Probabilistic fine-mapping is the recommended input option for FastENLOC. However, using summary statistics offers unique advantages for practitioners. Specifically, it is easily accessible, as most genetic studies publicly release summary statistics, and convenient to prepare, as it requires no additional computational processing. Here, We use a simulated dataset from Okamoto et al. 2023 to evaluate the performance trade-offs in colocalization analysis between summary statistics input and probabilistic fine-mapping input.
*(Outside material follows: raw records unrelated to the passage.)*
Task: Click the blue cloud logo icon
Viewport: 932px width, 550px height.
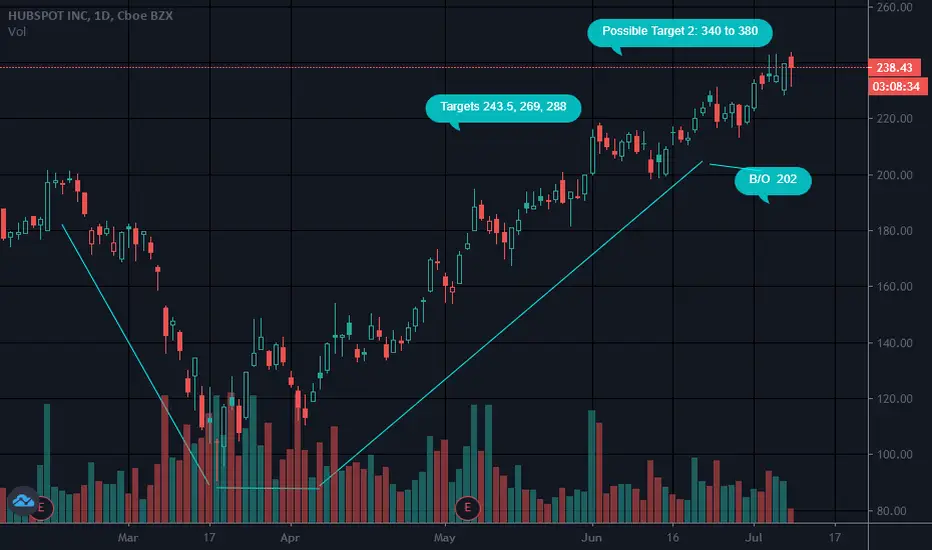Action: pos(23,501)
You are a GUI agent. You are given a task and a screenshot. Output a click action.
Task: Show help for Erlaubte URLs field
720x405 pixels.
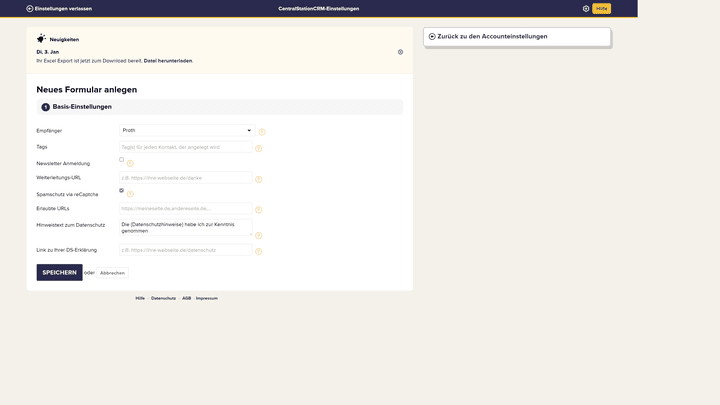click(258, 210)
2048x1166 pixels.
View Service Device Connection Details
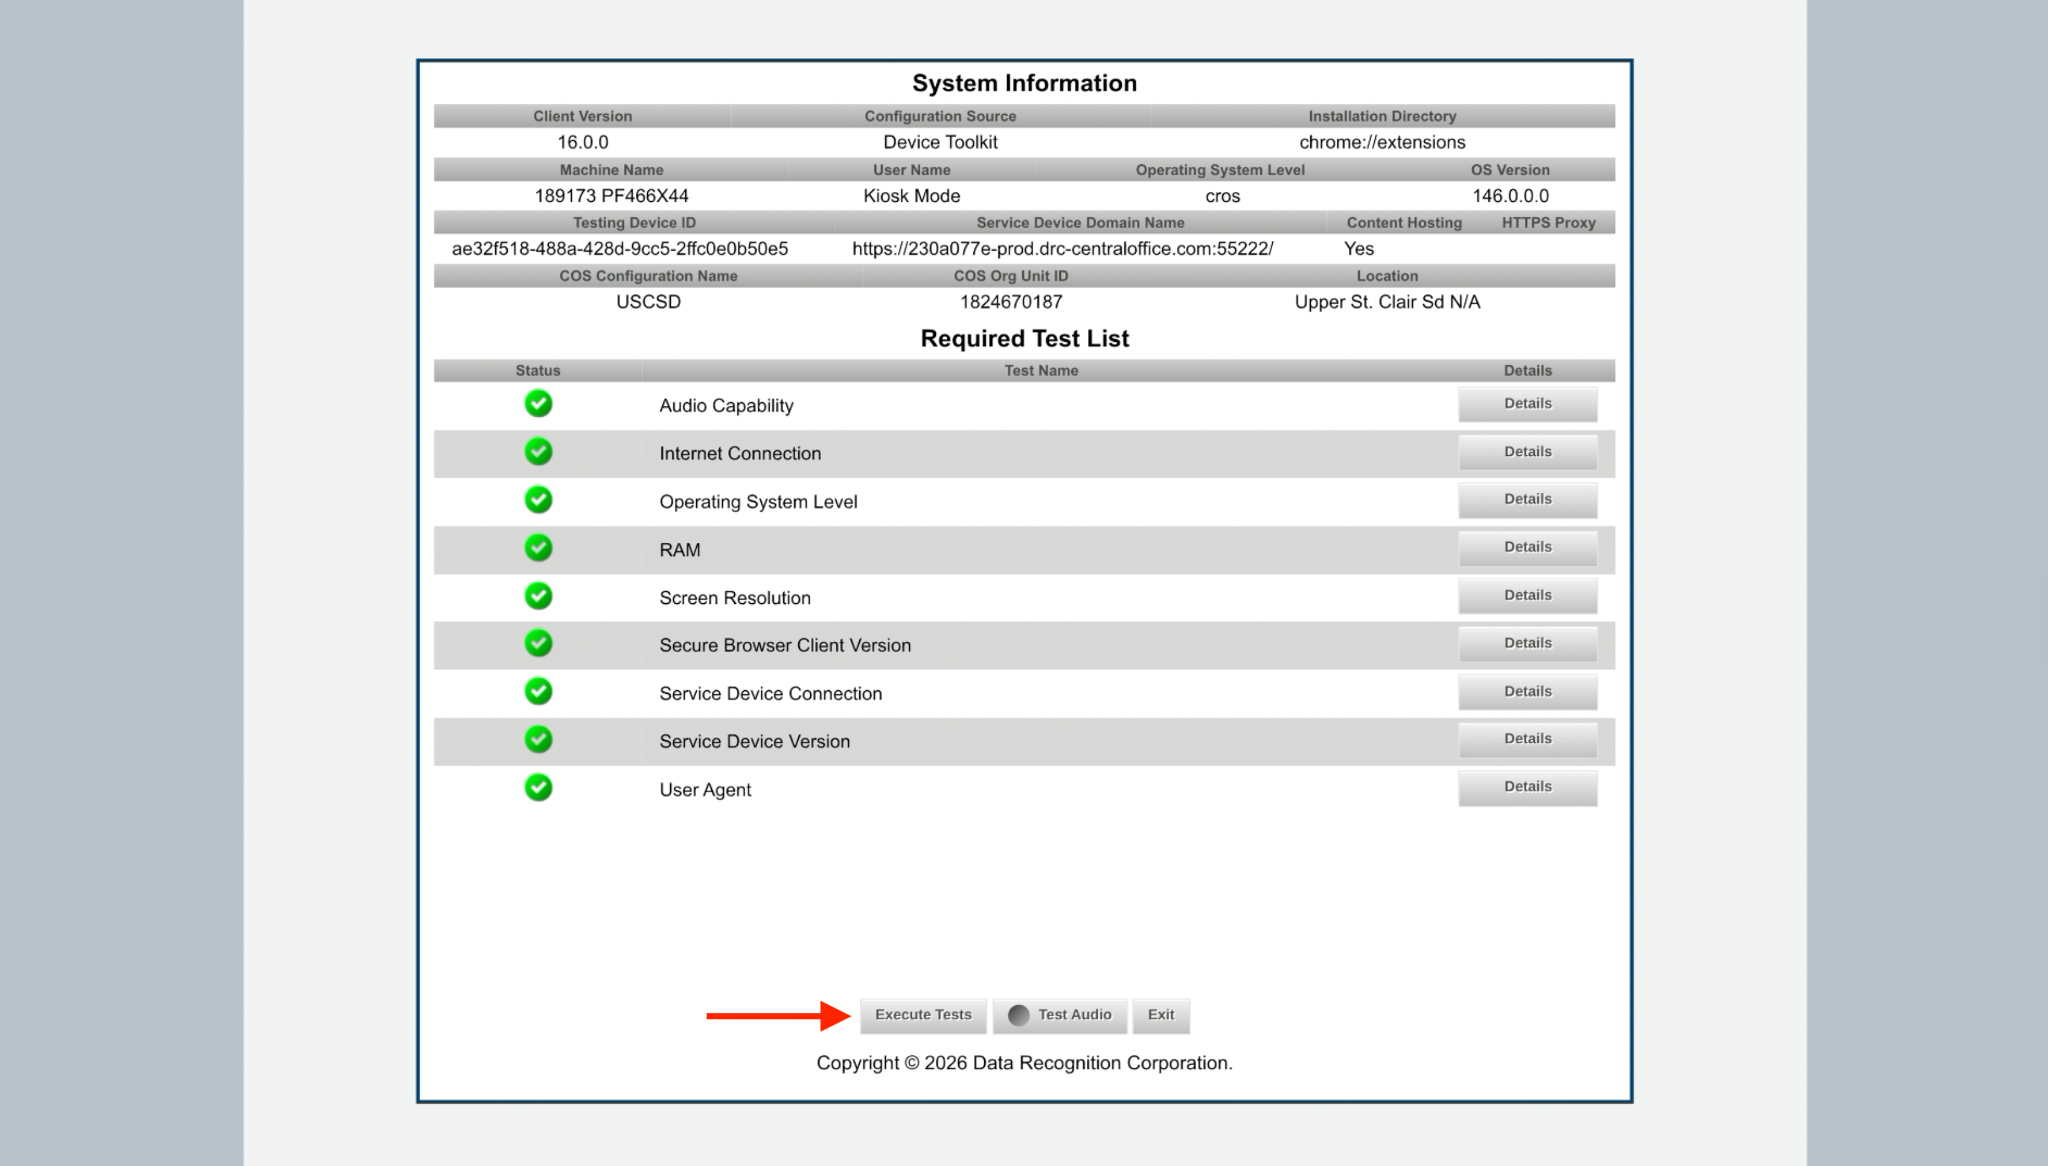(x=1527, y=691)
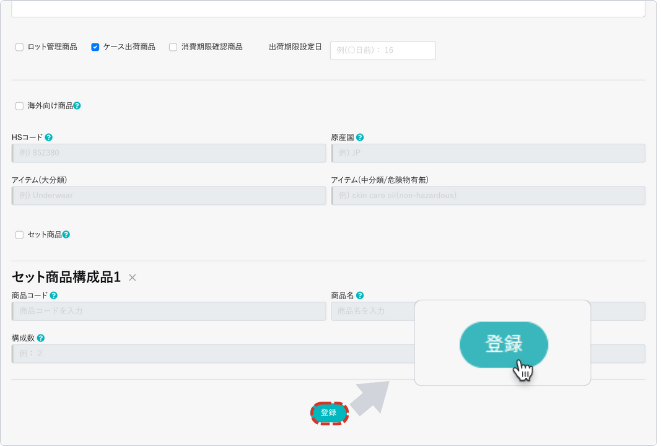
Task: Click the 原産国 question mark icon
Action: (360, 137)
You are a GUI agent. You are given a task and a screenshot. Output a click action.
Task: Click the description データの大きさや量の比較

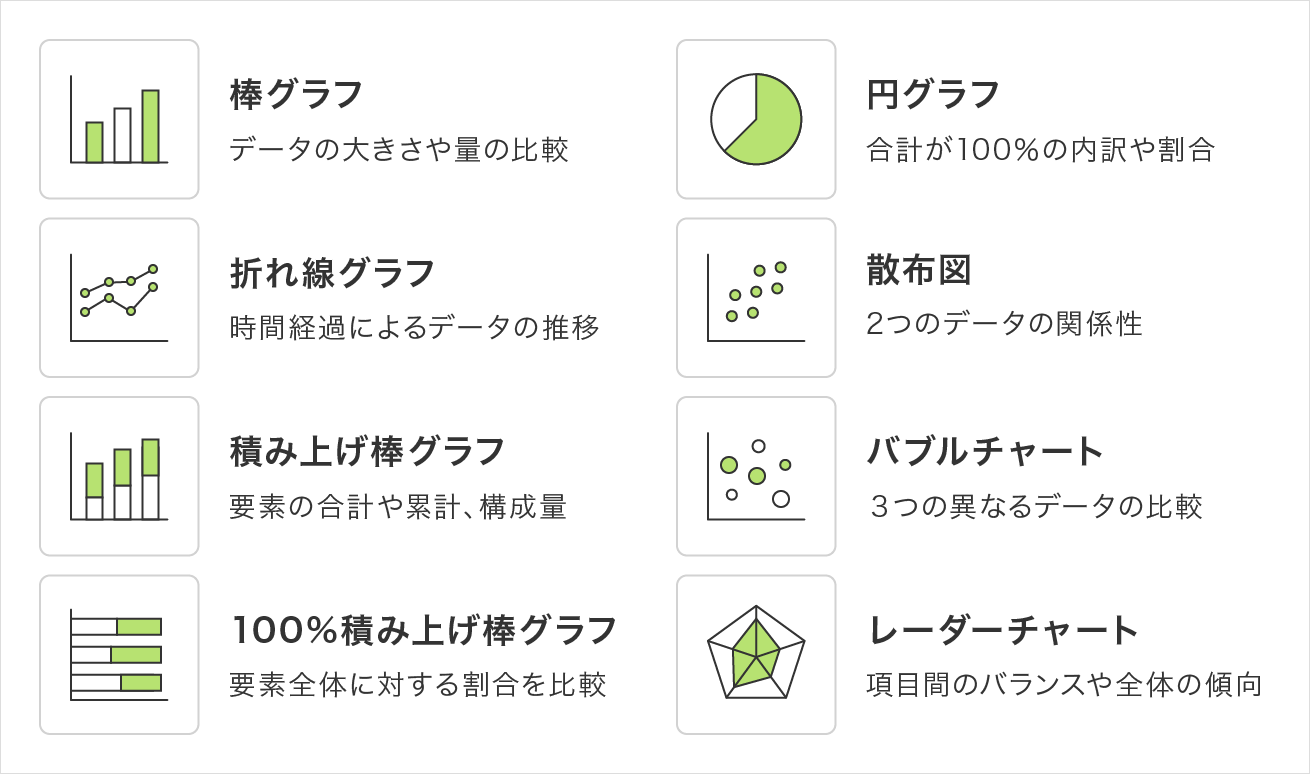[399, 150]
This dataset includes 1,198 genes from chromosome 5, with each gene’s cis region containing 1,500 non-overlapping common SNPs. The gene expression levels and complex traits are simulated using real genotypes from 500 GTEx samples.
There are two input files:
The analysis results are obtained by running
fastenloc -e okamoto_sim.eqtl.vcf.gz -g okamoto_sim.gwas.vcf.gz -tv 1797000 -prefix fm_rst
There is a single input file for combined summary statistics input
The analysis results are obtained by running
fastenloc -e okamoto_sim.sum_stats.gz -tv 1797000 -prefix ss_rst
Interestingly, both types of input give similar enrichment analysis results, despite that they are both conservative. For probabilistic fine-mapping input, the resulting enrichment estimates are:
Intercept -7.724 -
Enrichment (no shrinkage) 4.909 0.123
Enrichment (w/ shrinkage) 4.768 0.122
## Alternative (coloc) parameterization: p1 = 4.414e-04, p2 = 7.459e-04, p12 = 3.880e-05
The summary statistics input yields more conservative $\alpha_1$ estimates:
Intercept -7.665 -
Enrichment (no shrinkage) 4.739 0.146
Enrichment (w/ shrinkage) 4.549 0.143
## Alternative (coloc) parameterization: p1 = 4.683e-04, p2 = 5.660e-04, p12 = 2.508e-05
More detailed discussion in enrichment analysis can be found here.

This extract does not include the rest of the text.